Developers working on OtherSide Entertainment’s highly anticipated System Shock 3 have reportedly been let go.
Though OtherSide has yet to respond publicly to the rumours, someone purporting to be a former OSE developer has replied to forum comments from concerned fans, stating the team was “critically behind” on development. While they couldn’t “be any more specific without violating [their] NDA”, they also added that while they “don’t actually know what’s going on […] the team is no longer employed there”.
“The only reason I’m posting is because I saw so much confusion about the state of the company and the project. I thought some first-person information would be welcome,” explained an anonymous poster writing on RPGCodex with the username Kin Corn Karn. “I never suggested we were halfway done, core systems are a great foundation for a game but most of the work is content development which we were critically behind in, both in real assets and in tool support for an efficient pipeline.
“Was the failure of the project right? It’s hard to say,” they added. “If Starbreeze hadn’t gone into crisis I think we would’ve delivered something interesting with some fresh and innovative gameplay, but a much smaller game than what people were expecting and inevitably disappointing for a sequel to such a beloved franchise.
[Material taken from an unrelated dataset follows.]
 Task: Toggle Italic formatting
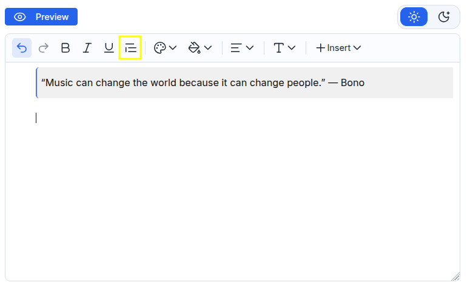coord(87,48)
“Those high expectations drove a lot of expensive experimentation. We were a small team and knew we couldn’t compete with current immersive sims in production quality and breadth, so we had to be creative and clever and weird. And we were on our way to make something unique and possibly fun, but probably not what the audience was hungry for.”
VGC reports that a former community manager “confirmed [the poster’s] legitimacy”.
Creative director for OtherSide Entertainment, Warren Spector, said back in July that while there’s been considerable interest from publishers interested in System Shock 3, the team has not yet ruled out self-publishing the game.
Starbreeze sold the rights to System Shock 3 back to OtherSide in February as it struggled with a “liquidity shortfall”. The development studio is now talking to “a lot” of potential publishers, with Spector stating the company is “flush enough” to press on with development whilst it attempts to secure a publisher.
At the time of writing, OtherSide has not responded to requests for comment.